HC Deb 15 June 1999 vol 333 cc122-3W
Miss McIntosh

To ask the Minister of Agriculture, Fisheries and Food (1) how the word veterinaire is being interpreted by his Department, with respect to the enforcement of EU hygiene directives; [86471]

(2) what training (a) environmental health officers and (b) meat inspectors would require to enable them to supervise meat hygiene inspections. [86472]

Mr. Rooker

EU meat hygiene rules lay down specific requirements about the level and frequency of supervision of licensed meat plants. Such functions are assigned to "official veterinarians", defined in those rules asthe veterinarian designated by the central competent authority of the Member State". Although the EU meat hygiene rules do not define "veterinarian", the EU Directives on the mutual recognition of veterinary qualifications and on veterinary training (78/1026/EEC and 78/1027/EEC) clearly define veterinarians in terms of named qualifications for each member state (which other member states must recognise) and in terms of the subjects that their veterinary courses must have covered and the length of training.

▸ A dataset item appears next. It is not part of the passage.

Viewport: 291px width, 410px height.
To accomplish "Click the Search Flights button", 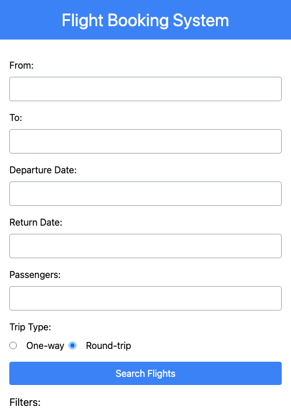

Given the aim of the EU meat hygiene rules (namely, to prescribe minimum standards of health inspections in licensed meat plants) and the functions allocated to official veterinarians under those rules, my Department takes the view that references in those rules to "official veterinarian" must be construed consistently with the EU rules on veterinary qualifications. In short, an "official veterinarian" for meat hygiene purposes must be a veterinarian whose veterinary qualifications meet the terms of the relevant Directives. As such, environmental health officers and meat inspectors would be eligible to supervise meat hygiene inspections only if they were also fully qualified veterinarians.